Screenshot grounding data:
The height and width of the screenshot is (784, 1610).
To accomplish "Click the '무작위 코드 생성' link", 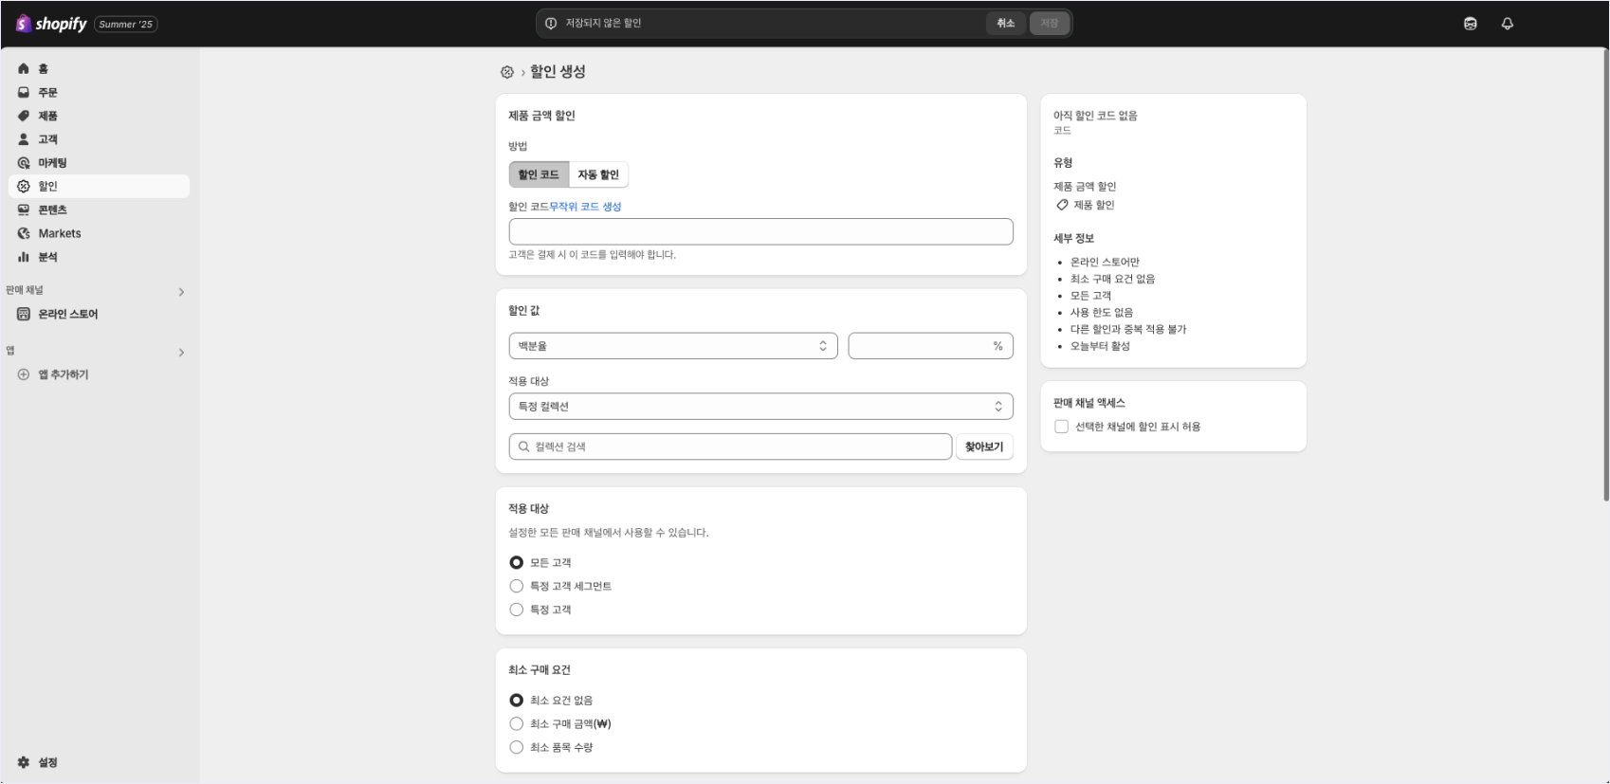I will point(585,207).
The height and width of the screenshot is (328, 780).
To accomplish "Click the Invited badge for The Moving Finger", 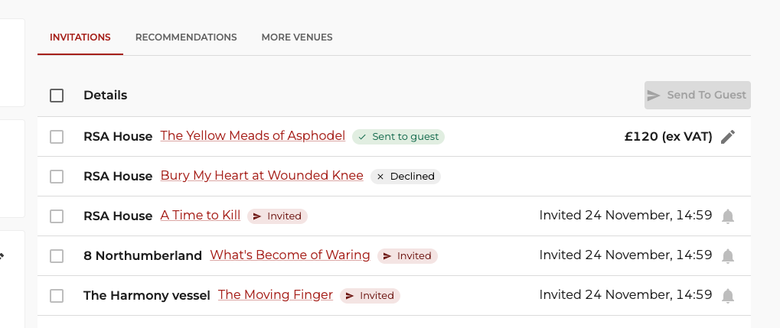I will tap(370, 296).
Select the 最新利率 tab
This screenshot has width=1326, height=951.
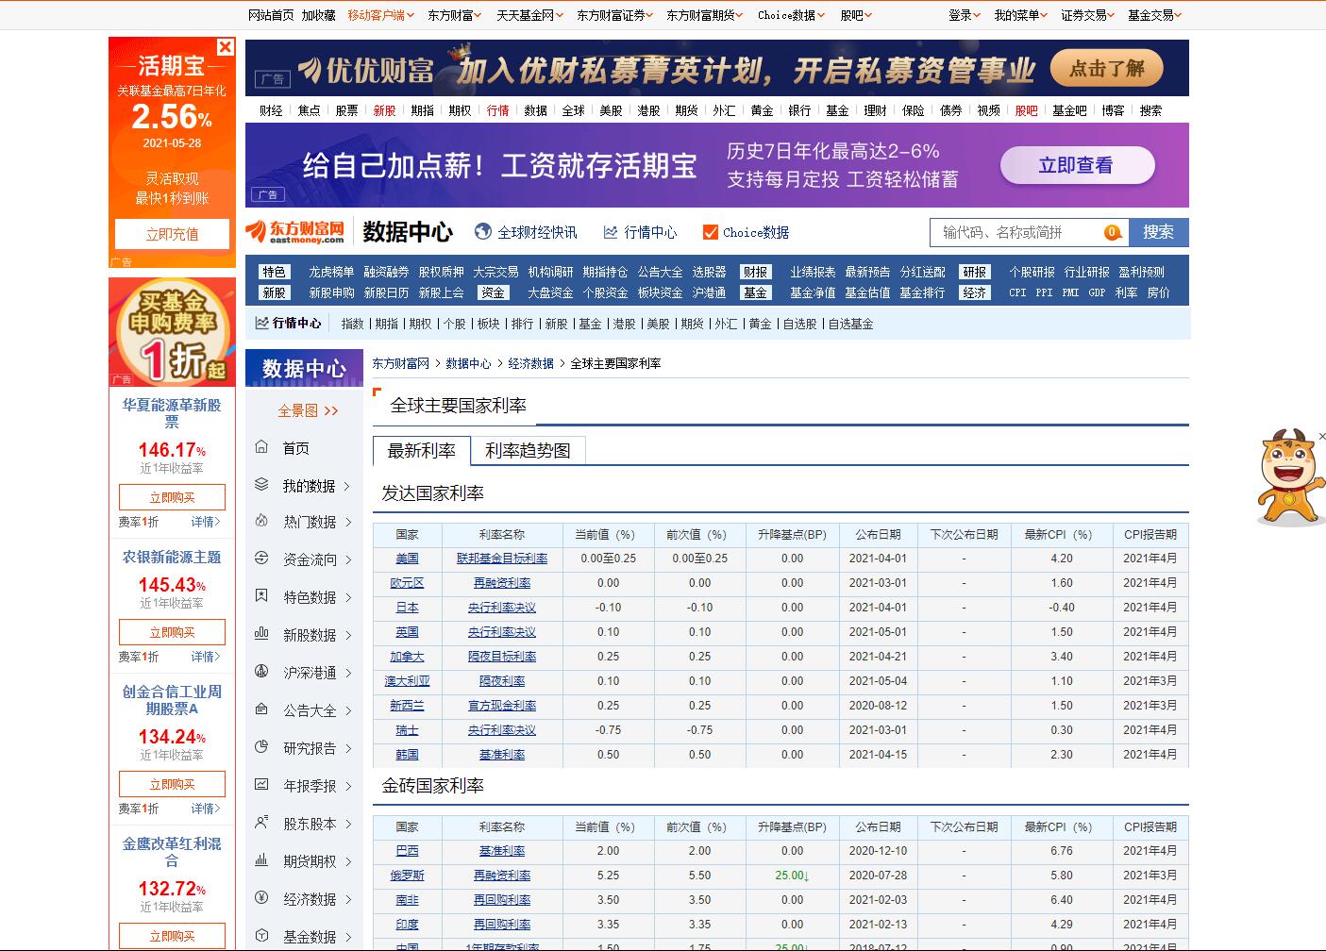(421, 451)
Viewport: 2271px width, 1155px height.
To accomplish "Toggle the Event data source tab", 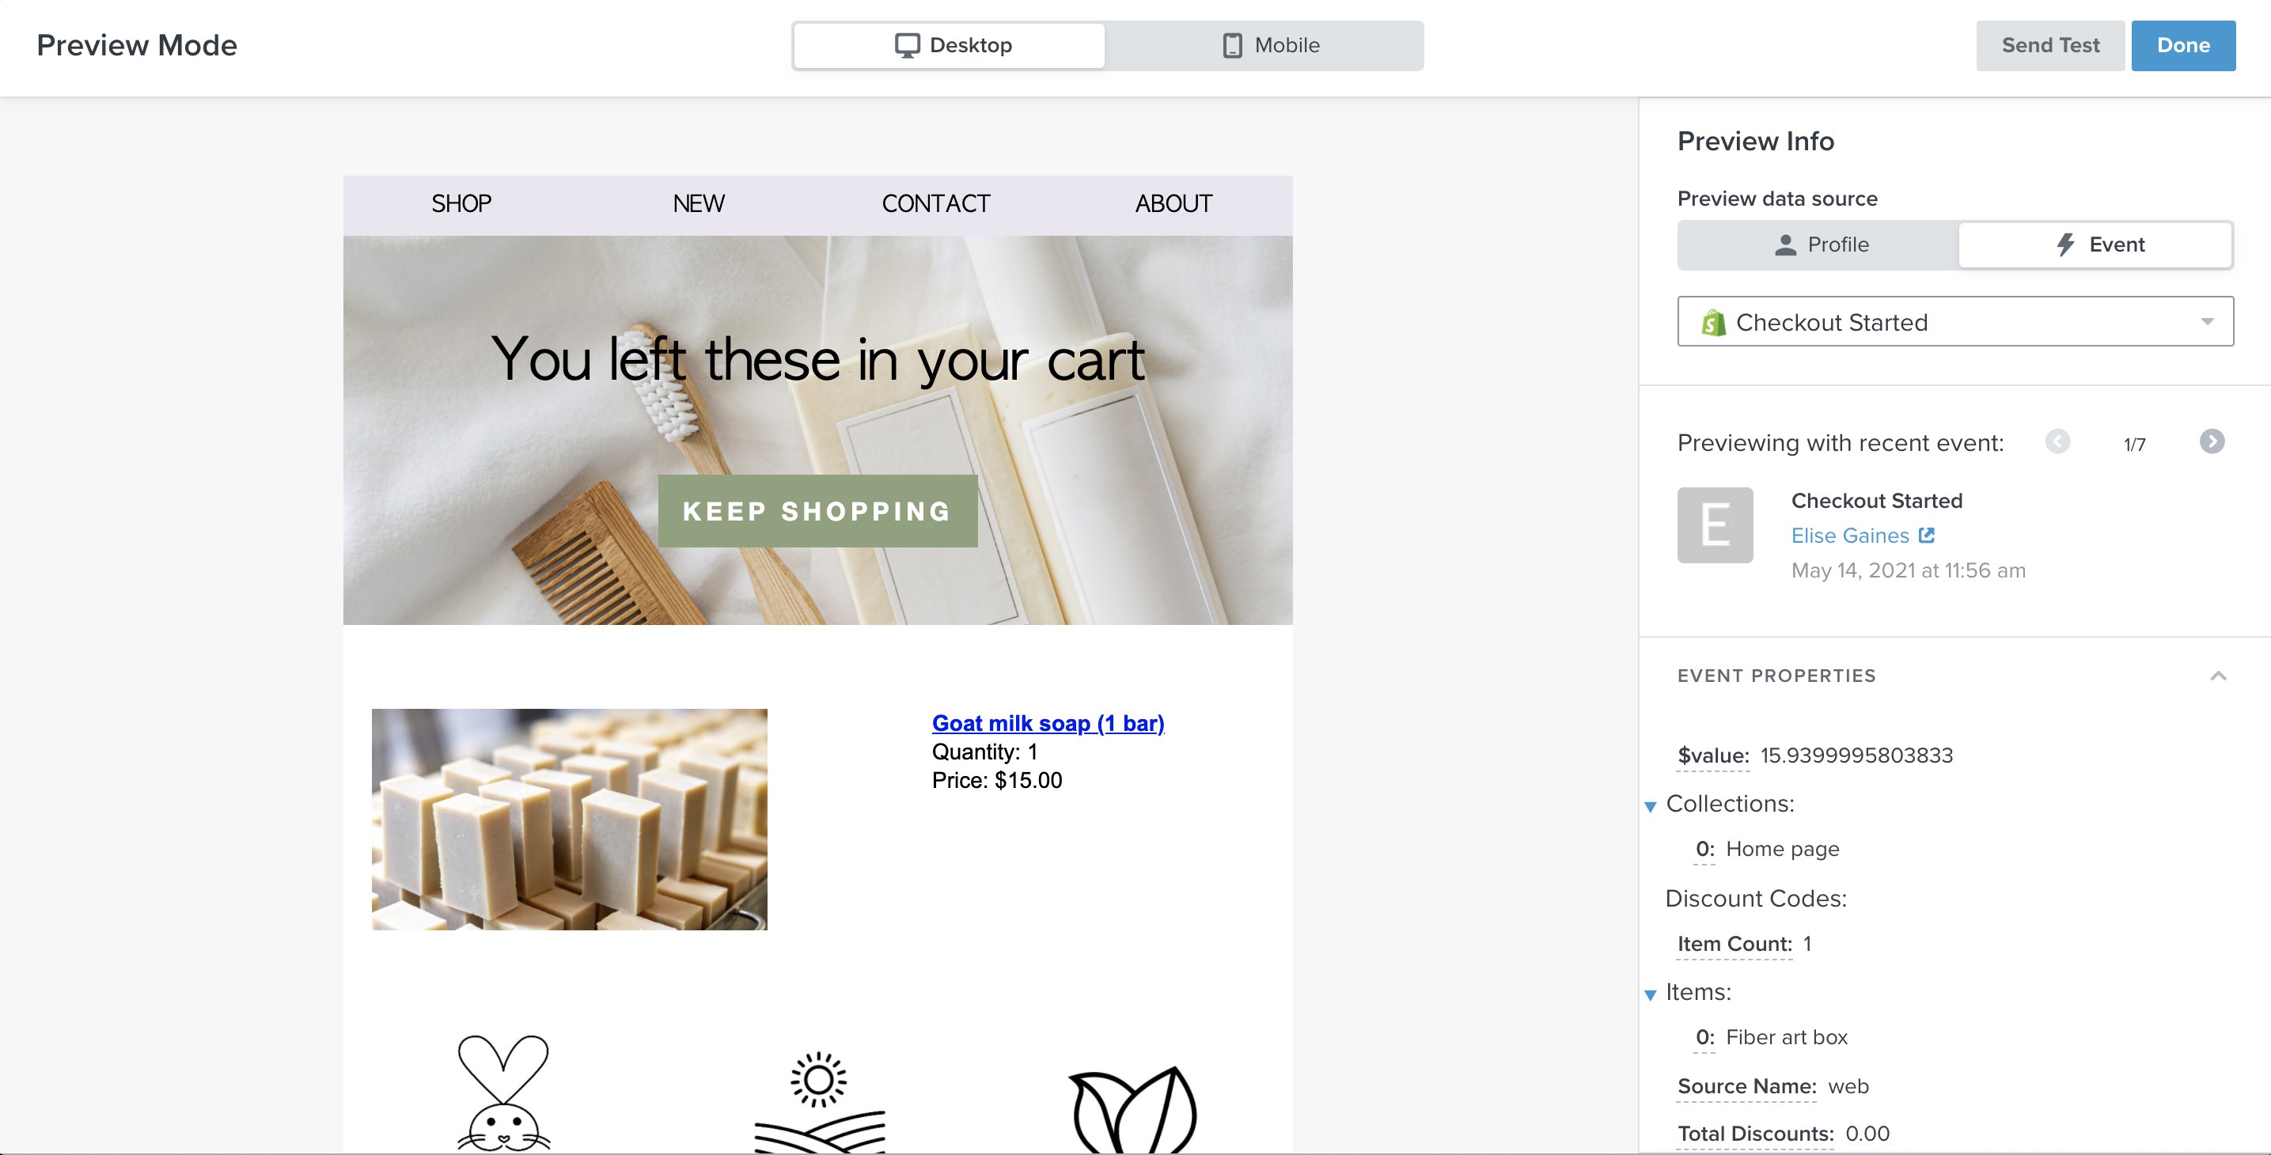I will pyautogui.click(x=2096, y=244).
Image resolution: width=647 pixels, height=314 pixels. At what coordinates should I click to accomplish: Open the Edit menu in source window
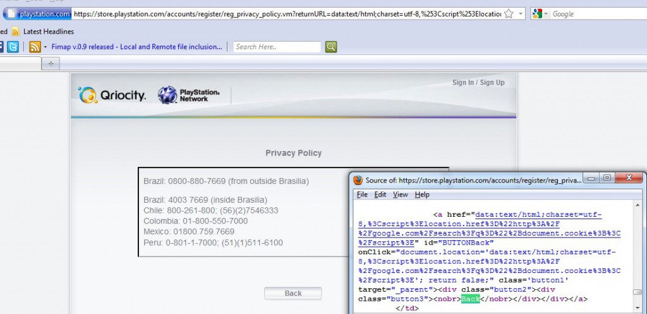(x=380, y=195)
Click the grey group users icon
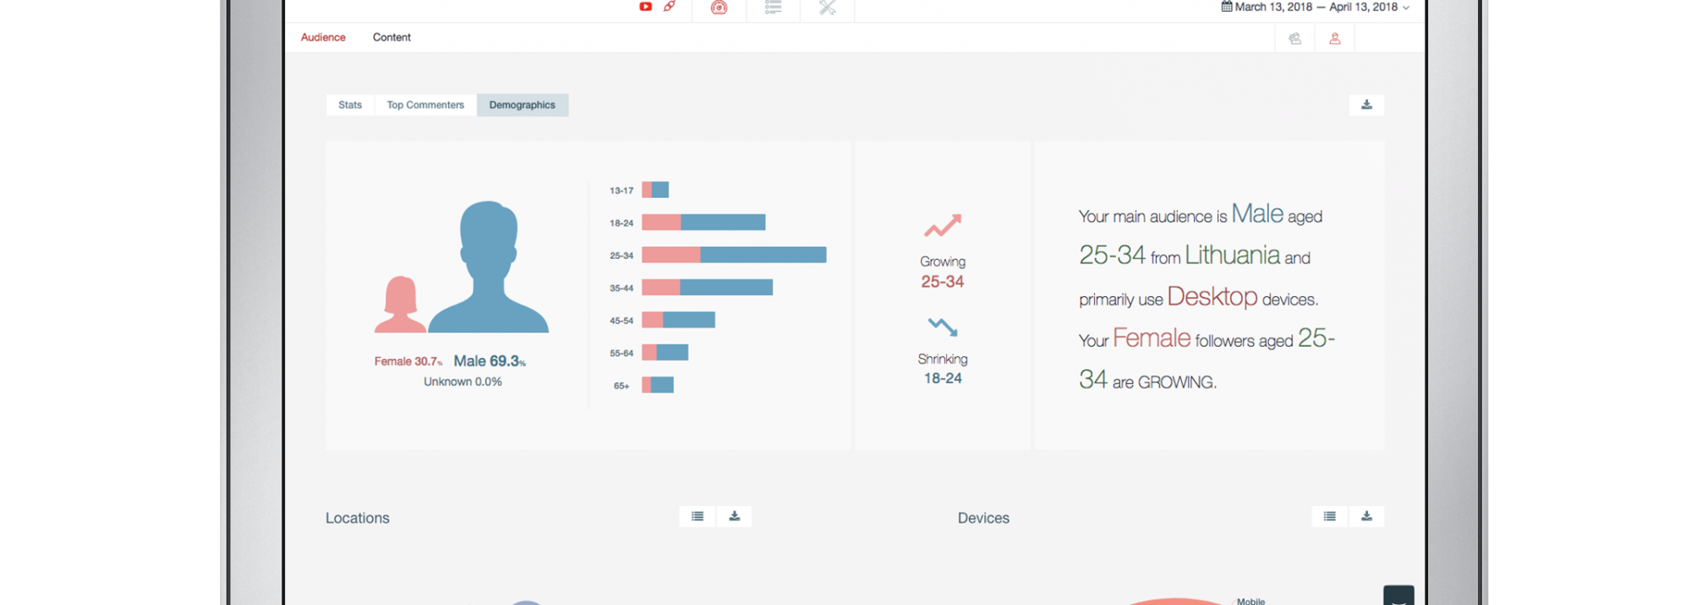The image size is (1691, 605). coord(1294,38)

▸ About this task: Every line from the one that holds "Image resolution: width=647" to the last line of the records above goes into the answer, exactly as written; nothing else does, and no picture does either.

▸ Result of this exercise:
Image resolution: width=647 pixels, height=314 pixels. At what coordinates should I click to accomplish: Open the Edit menu in source window
(x=380, y=195)
Click the grey group users icon
The image size is (1691, 605). coord(1294,38)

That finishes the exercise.